— Directions for this task —
Should the entries contain pictures, leave them out and return exactly the lines from the first through the line holding "Image resolution: width=841".

== Data records

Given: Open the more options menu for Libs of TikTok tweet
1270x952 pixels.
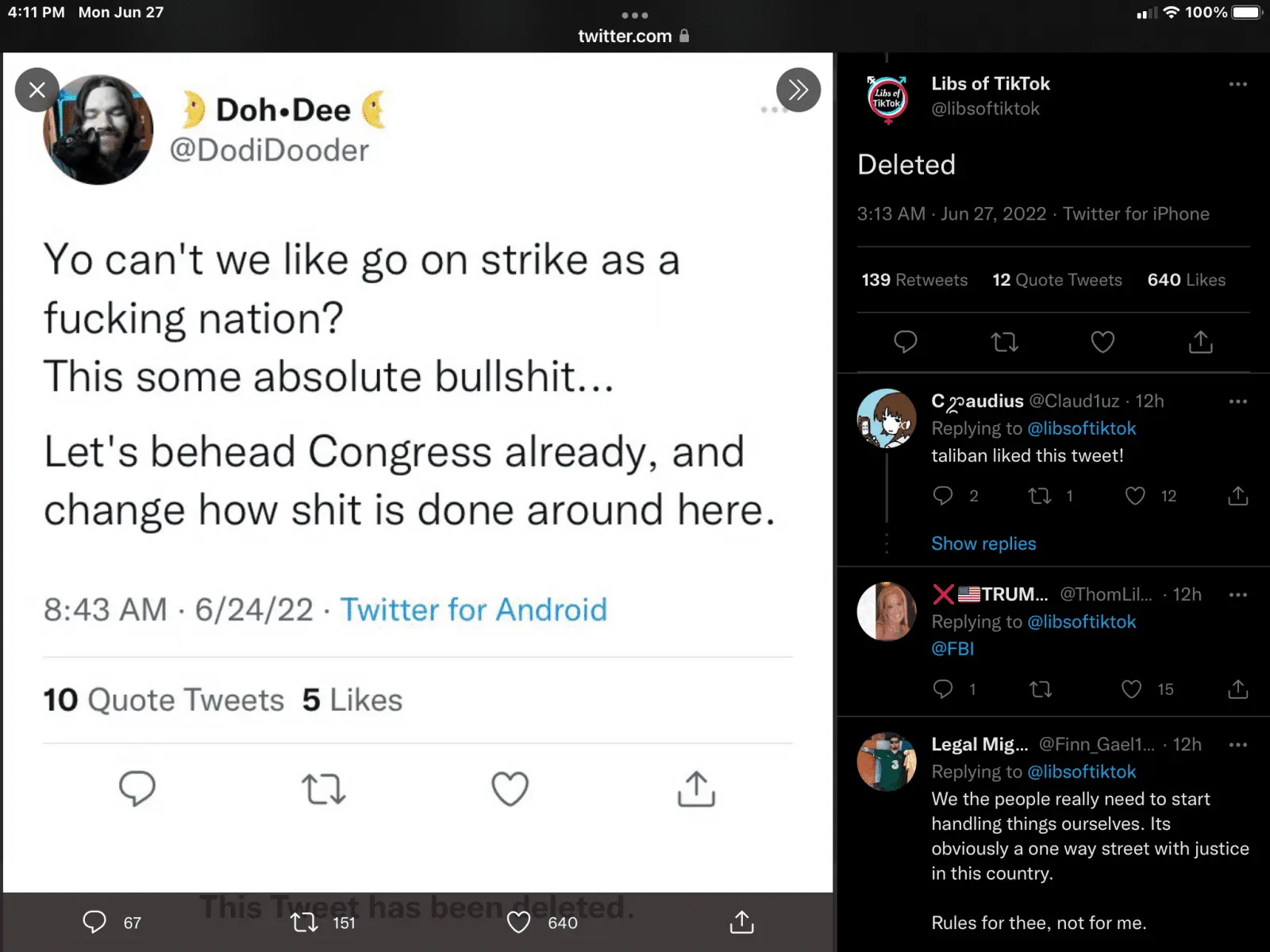Looking at the screenshot, I should 1237,84.
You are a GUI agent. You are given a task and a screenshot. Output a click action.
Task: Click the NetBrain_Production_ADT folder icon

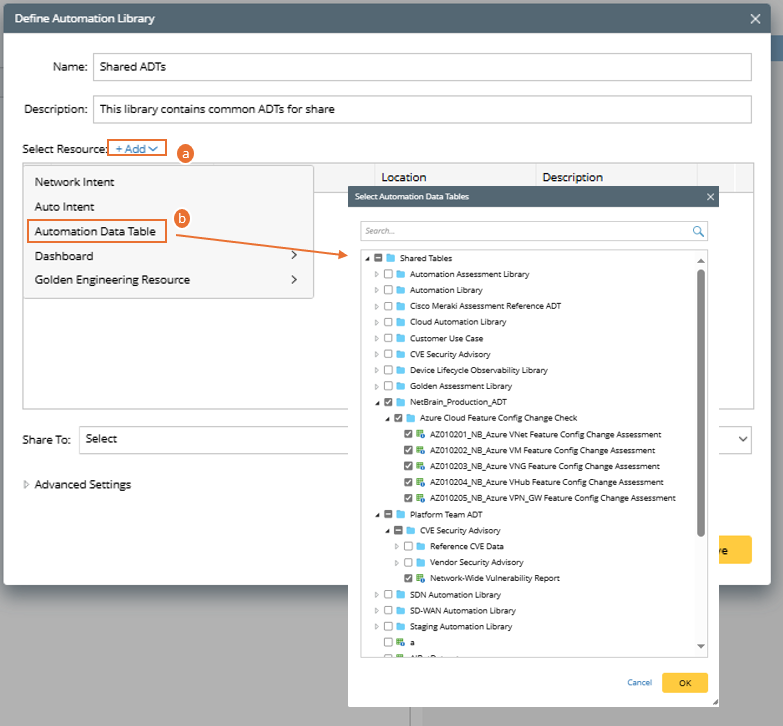pos(401,402)
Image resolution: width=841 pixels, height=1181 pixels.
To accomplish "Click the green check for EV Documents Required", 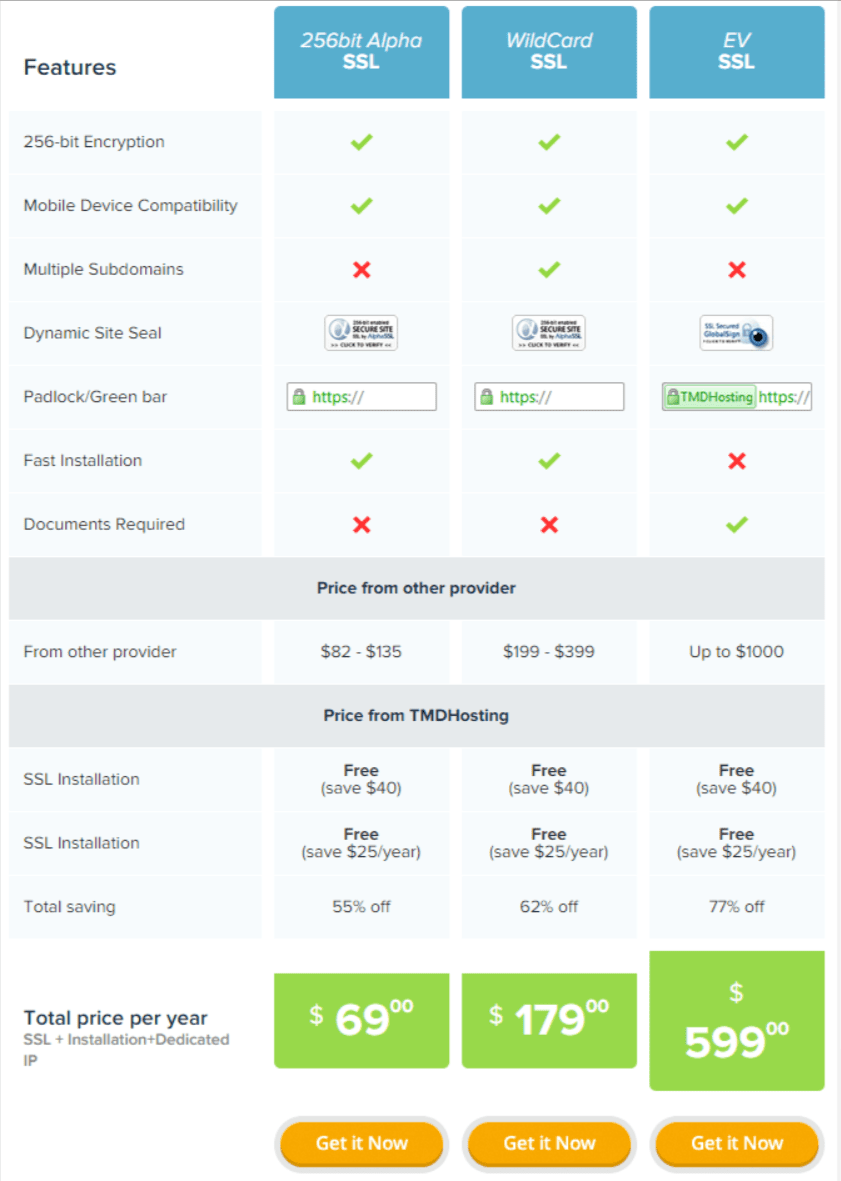I will click(x=737, y=524).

====

— Answer to the exercise —
Given: Open the more options menu for Libs of TikTok tweet
1270x952 pixels.
Looking at the screenshot, I should 1237,84.
You are a GUI agent. You are given a task and a screenshot. Output a click action.
Task: Click the NetBrain_Production_ADT folder icon

pos(401,402)
Image resolution: width=841 pixels, height=1181 pixels.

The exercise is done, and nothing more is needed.